## BEGIN SOURCE EXCERPT
# 65 GTO door glass mounting rubber seal



## hitekcm (Jan 9, 2011)

Working on my doors now and have removed everything and have had no problem finding replacement parts with the exception of the 2 flat thin rubber, vinyl? pieces that go on both sides of the glass where the flat steel parts sandwich on both sides of the glass and the 3 bolts go thru w/nuts on other side to secure the glass to the glide mechanism.
The rubber is flat about 2 plus inches wide ,thin and runs the length of the glass.
Anyone know where to buy or where I could get the stock to cut out my own?
Also first time trying to change the riveted on rollers, have tried several ways to smash the rivet but have not perfected it. Is there a better way ? I don't have any fancy presses. Thanks Guys:confused


----------



## olde-goat (Feb 1, 2009)

Had the same issue when I restored my door glass. None of the regular parts suppliers had or even knew what I was looking for. I found an old Steele Rubber catalog and found a profile that matched the rubber strips that you are looking for. Keep in mind we are talking about a completely flat rubber strip for one side of the glass and a molded piece for the other side. The molding on the top edge of the rubber strip covers the top edge of the raw steel glide mechanism. When I called Steele I do not believe that they even knew what the profiles were for. For the two windows take a rough measurement and add some for waste. This material is sold by the foot. Use your old strips for templates to punch holes for the bolts. I am sorry but all my catalogs and receipts etc are in storage and cannot recall the profile part numbers. While you are at it check the condition on the window rear track, (located next to the door lock) these are usually worn and need to be replaced otherwise the glass will start to become scratched upon opening and closing. This is not reproduced and you will have to use a generic fuzzy and glue into place. Trick is to get the remnants of the old track liner out of the track. I had to burn mine out with an acetylene torch, sand blast and repaint. The front track fuzzies are sold by the parts suppliers and easy to install. This is a worth while part of the restoration as your windows will be much easier to operate. Good luck.


----------
## END SOURCE EXCERPT
Reproduce the GTO door glass thread word for word, in full. The data that comes next has nothing to do with the GTO door glass thread.
## BEGIN DATA EXTRACT
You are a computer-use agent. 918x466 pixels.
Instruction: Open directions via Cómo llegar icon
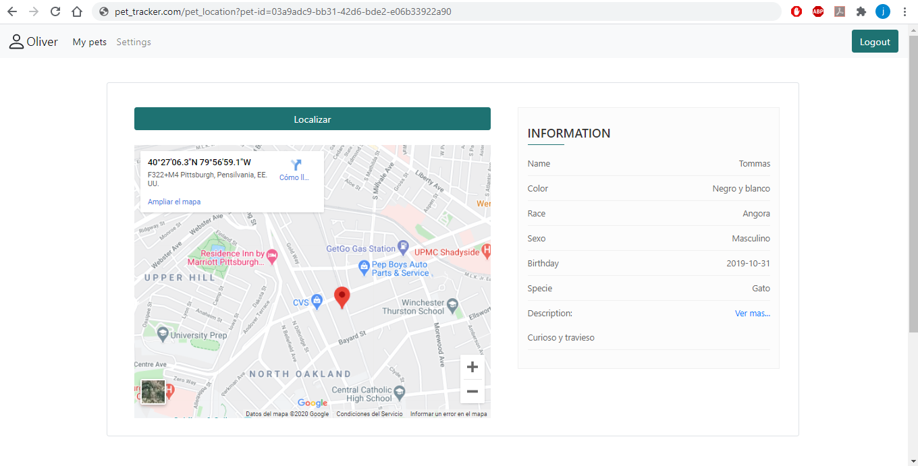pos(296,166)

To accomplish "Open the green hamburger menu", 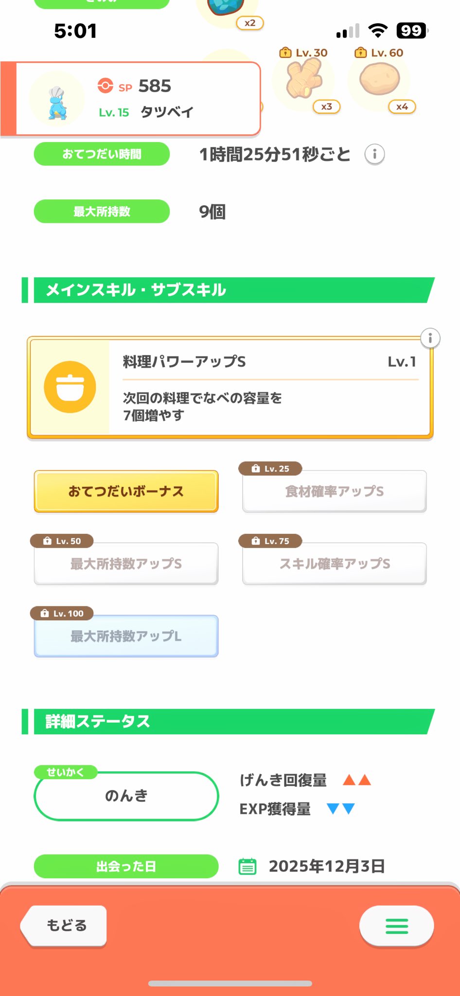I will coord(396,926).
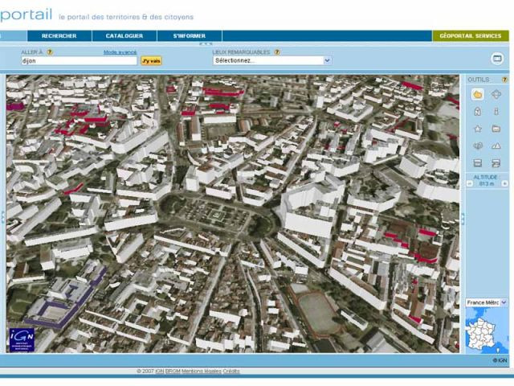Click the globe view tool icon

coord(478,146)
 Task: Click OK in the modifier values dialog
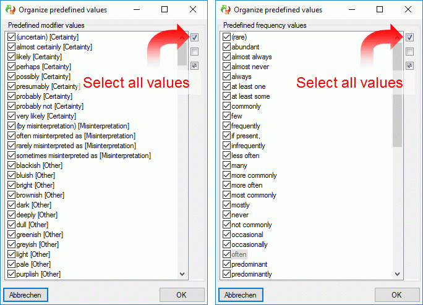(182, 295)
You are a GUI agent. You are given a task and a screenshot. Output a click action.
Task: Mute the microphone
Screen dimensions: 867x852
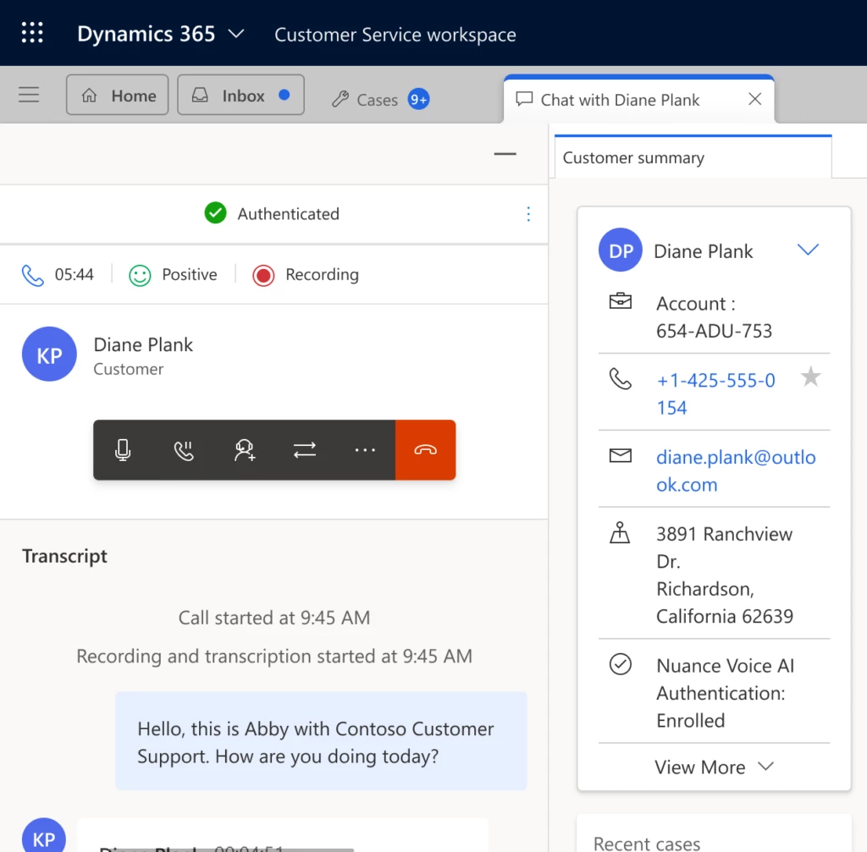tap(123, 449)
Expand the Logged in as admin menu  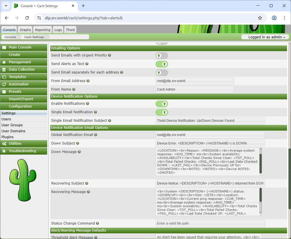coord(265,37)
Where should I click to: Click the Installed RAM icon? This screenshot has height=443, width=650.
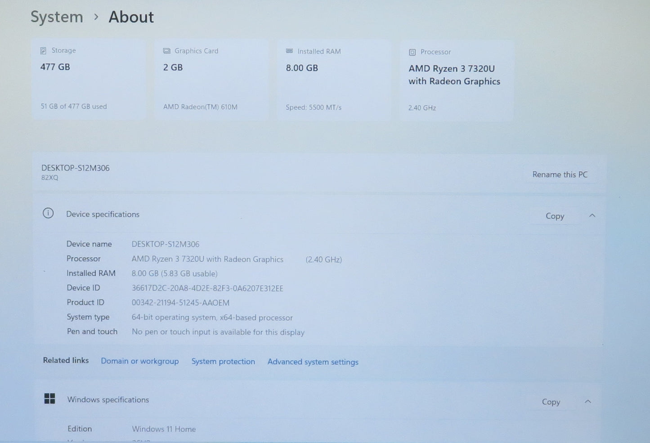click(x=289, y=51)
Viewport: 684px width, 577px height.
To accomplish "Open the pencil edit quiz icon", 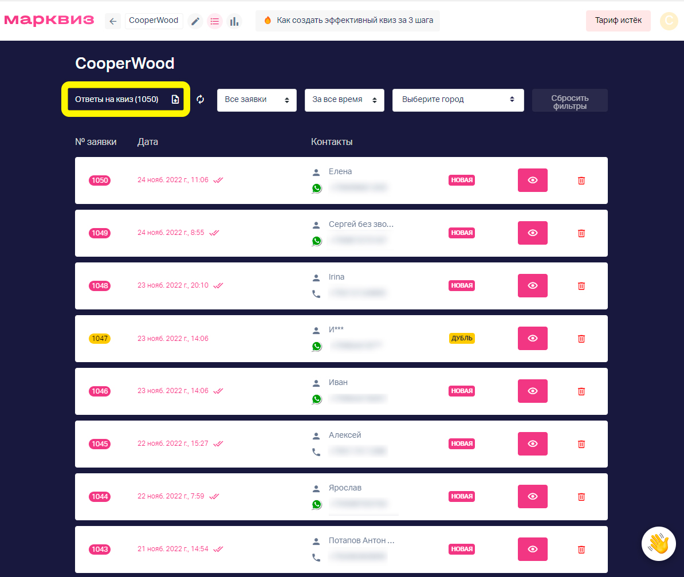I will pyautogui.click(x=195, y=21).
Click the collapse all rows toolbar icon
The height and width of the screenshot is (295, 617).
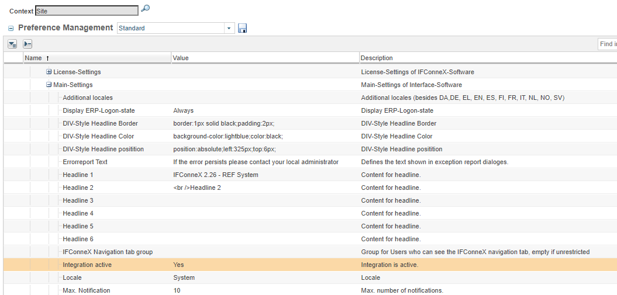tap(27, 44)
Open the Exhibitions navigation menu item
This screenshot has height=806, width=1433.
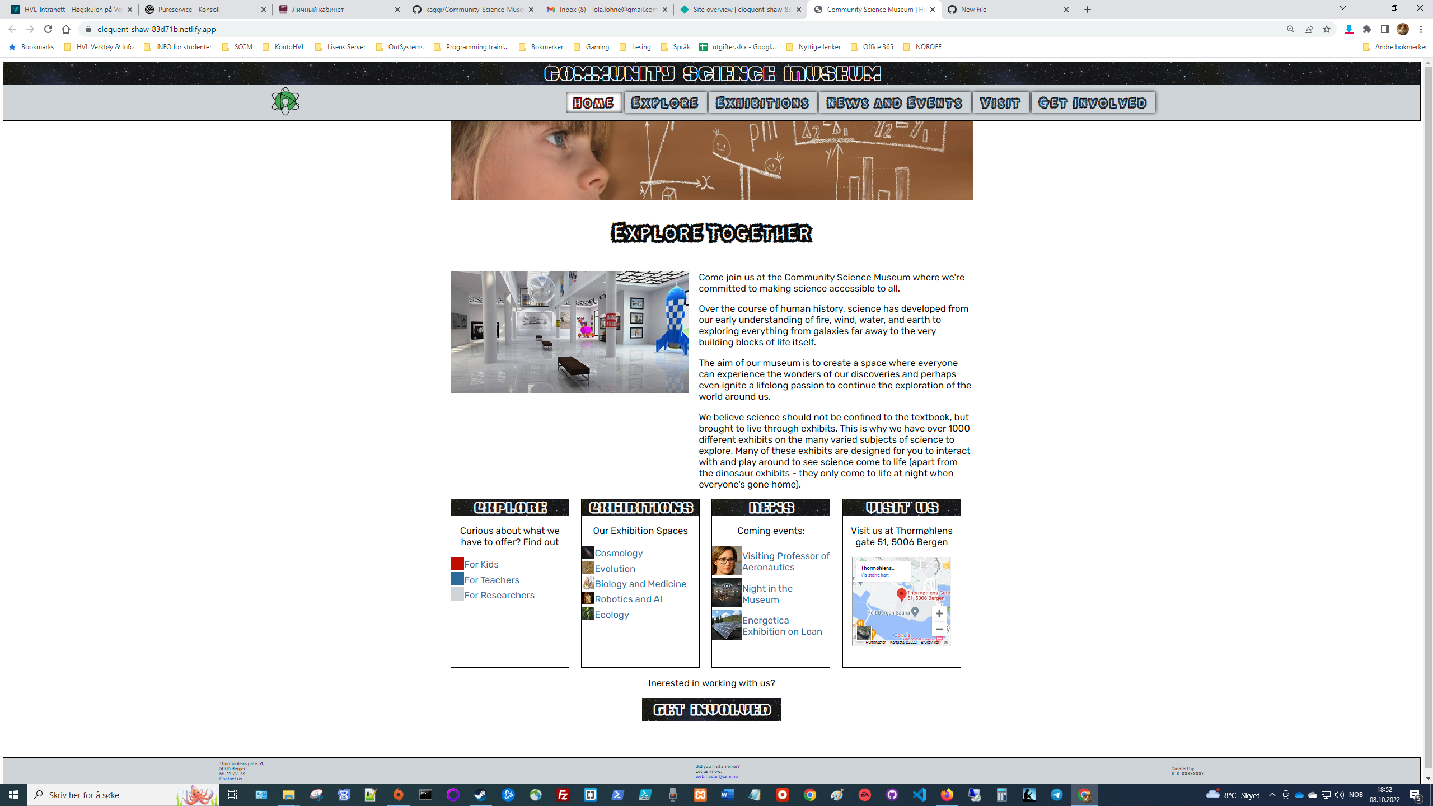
## END DATA EXTRACT
## BEGIN DATA EXTRACT
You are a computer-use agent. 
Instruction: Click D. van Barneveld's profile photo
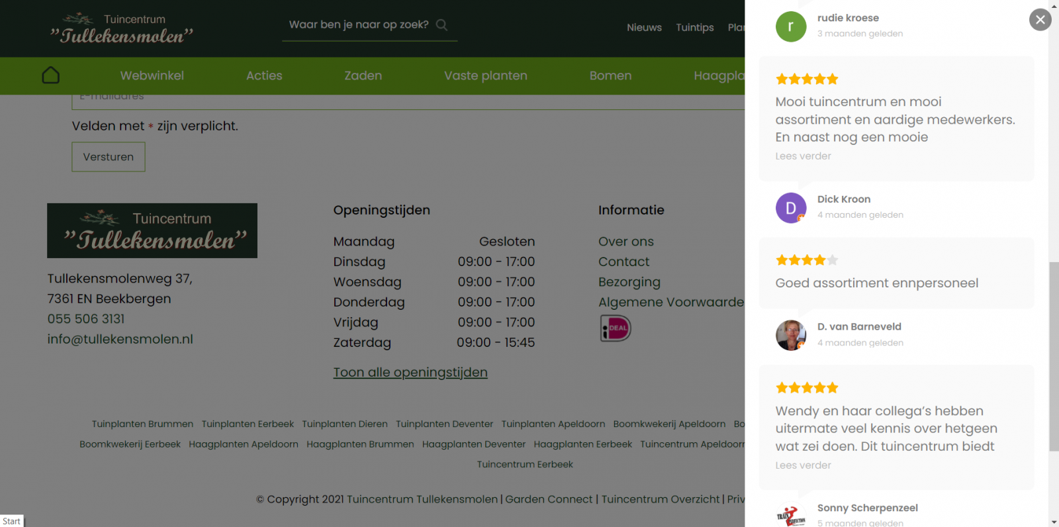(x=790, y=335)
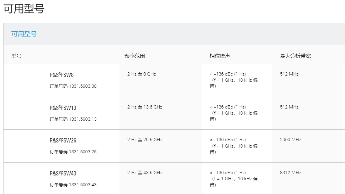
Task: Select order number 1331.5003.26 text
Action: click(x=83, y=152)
## END DATA EXTRACT
## BEGIN DATA EXTRACT
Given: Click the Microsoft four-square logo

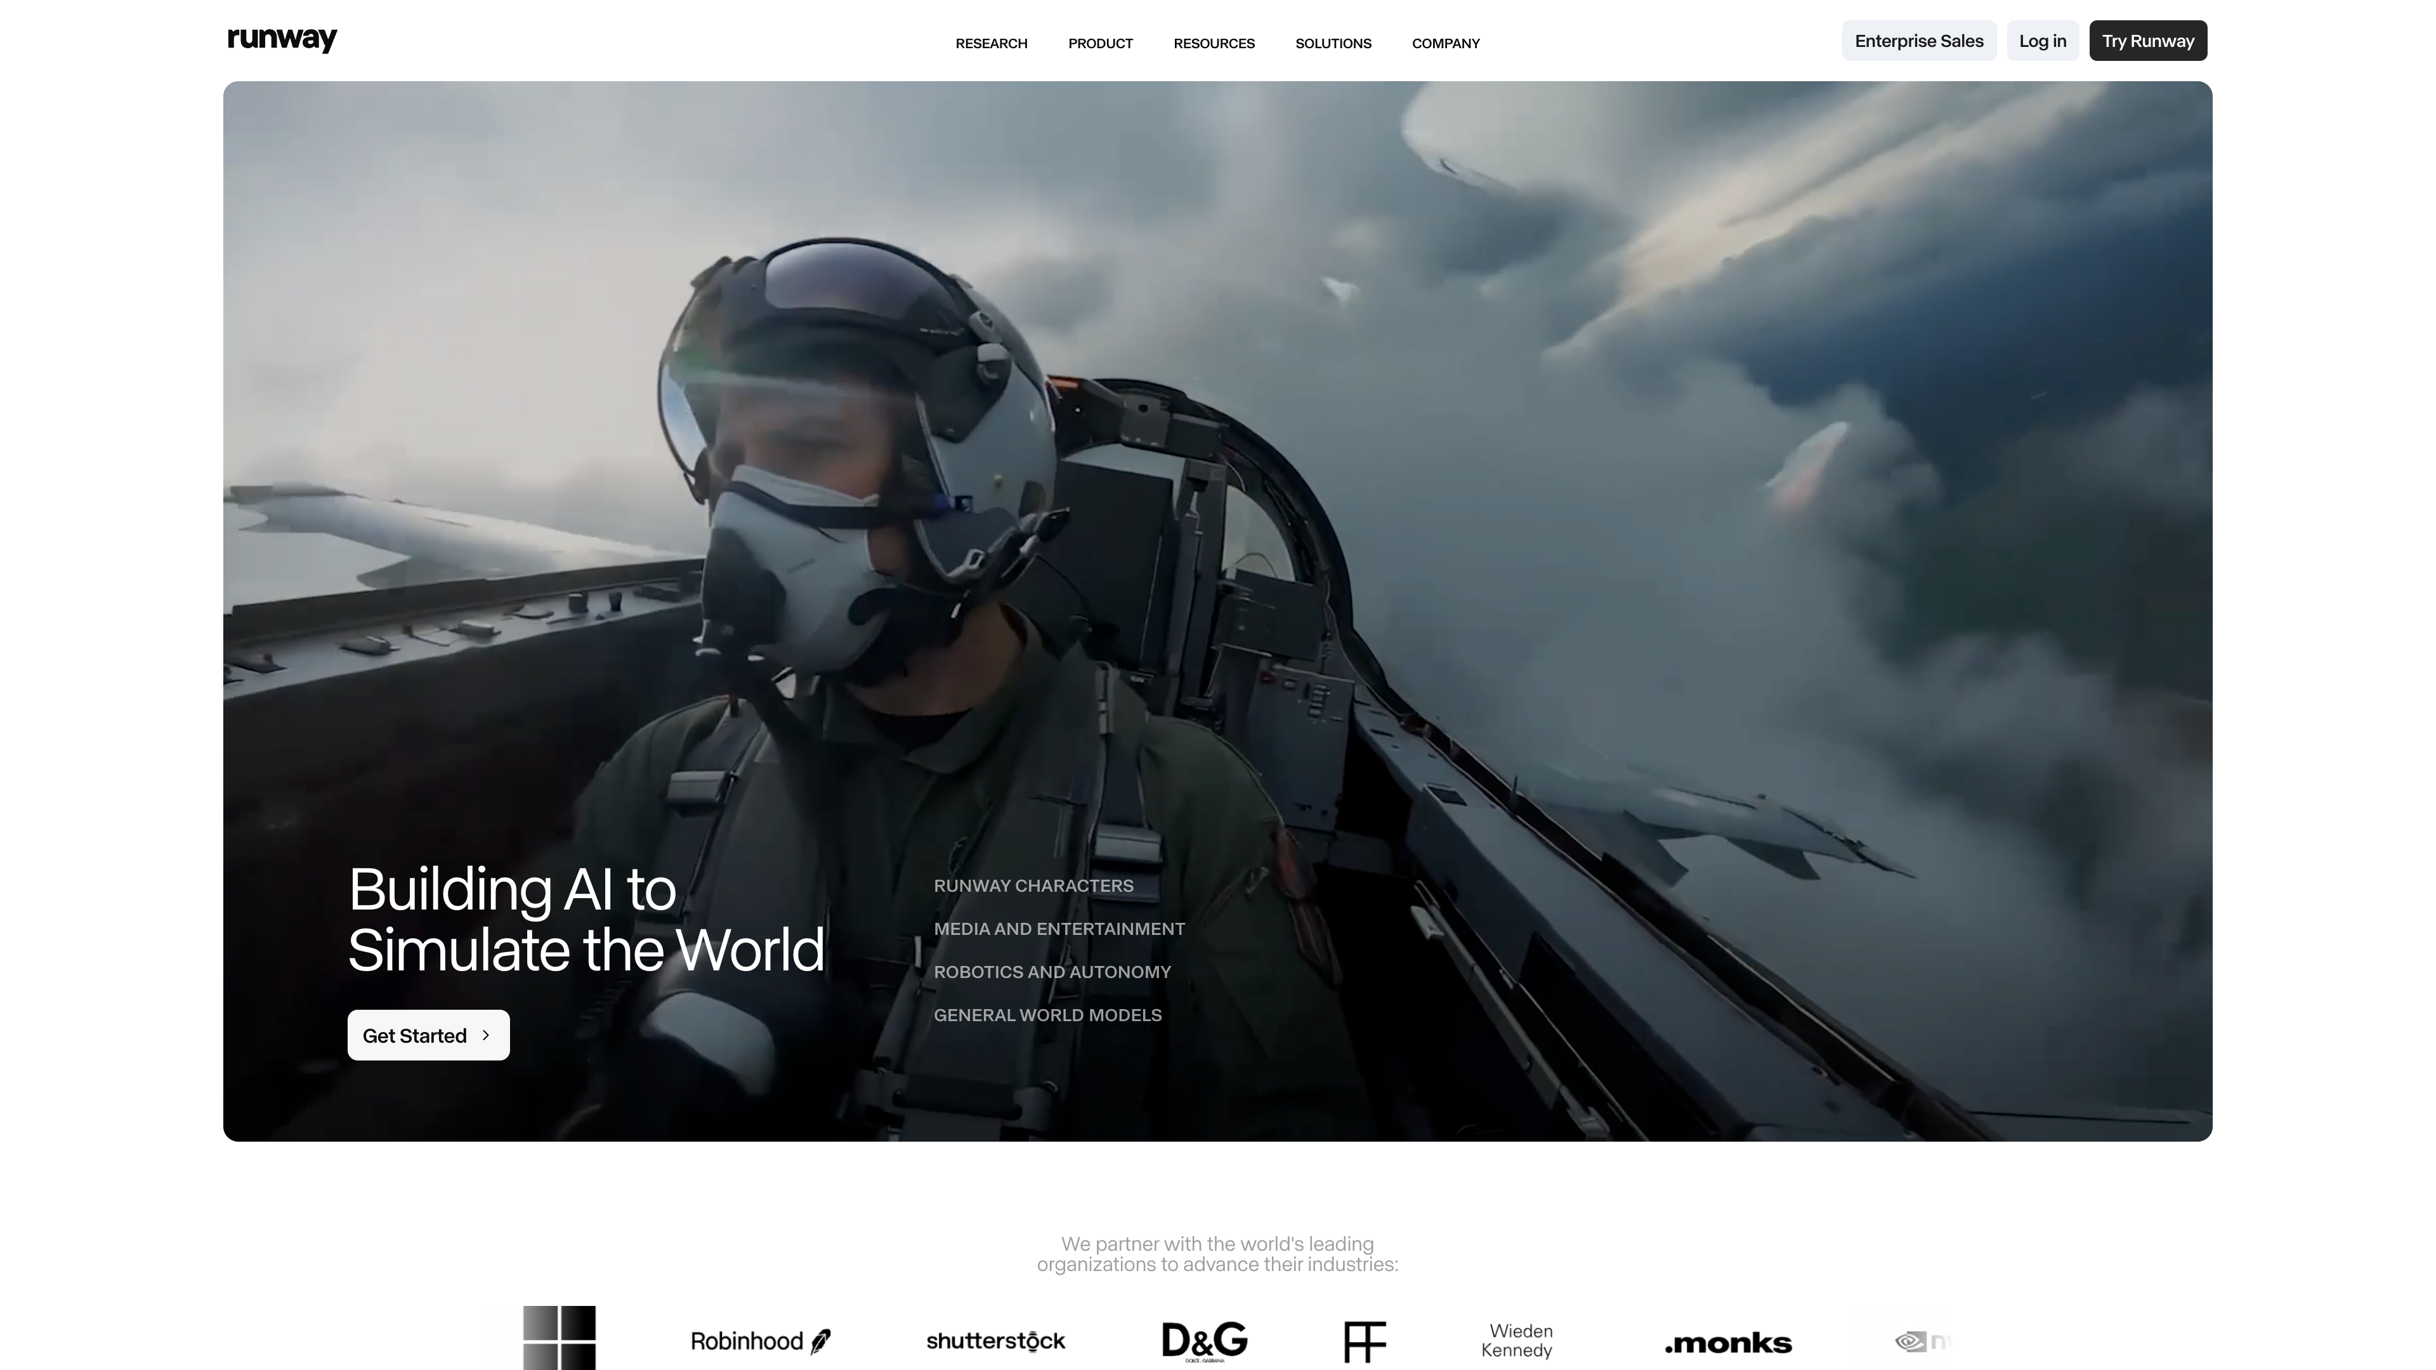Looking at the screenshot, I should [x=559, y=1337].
## END DATA EXTRACT
RESPONSE FOR THIS EXERCISE:
# 65 GTO door glass mounting rubber seal



## hitekcm (Jan 9, 2011)

Working on my doors now and have removed everything and have had no problem finding replacement parts with the exception of the 2 flat thin rubber, vinyl? pieces that go on both sides of the glass where the flat steel parts sandwich on both sides of the glass and the 3 bolts go thru w/nuts on other side to secure the glass to the glide mechanism.
The rubber is flat about 2 plus inches wide ,thin and runs the length of the glass.
Anyone know where to buy or where I could get the stock to cut out my own?
Also first time trying to change the riveted on rollers, have tried several ways to smash the rivet but have not perfected it. Is there a better way ? I don't have any fancy presses. Thanks Guys:confused


----------



## olde-goat (Feb 1, 2009)

Had the same issue when I restored my door glass. None of the regular parts suppliers had or even knew what I was looking for. I found an old Steele Rubber catalog and found a profile that matched the rubber strips that you are looking for. Keep in mind we are talking about a completely flat rubber strip for one side of the glass and a molded piece for the other side. The molding on the top edge of the rubber strip covers the top edge of the raw steel glide mechanism. When I called Steele I do not believe that they even knew what the profiles were for. For the two windows take a rough measurement and add some for waste. This material is sold by the foot. Use your old strips for templates to punch holes for the bolts. I am sorry but all my catalogs and receipts etc are in storage and cannot recall the profile part numbers. While you are at it check the condition on the window rear track, (located next to the door lock) these are usually worn and need to be replaced otherwise the glass will start to become scratched upon opening and closing. This is not reproduced and you will have to use a generic fuzzy and glue into place. Trick is to get the remnants of the old track liner out of the track. I had to burn mine out with an acetylene torch, sand blast and repaint. The front track fuzzies are sold by the parts suppliers and easy to install. This is a worth while part of the restoration as your windows will be much easier to operate. Good luck.


----------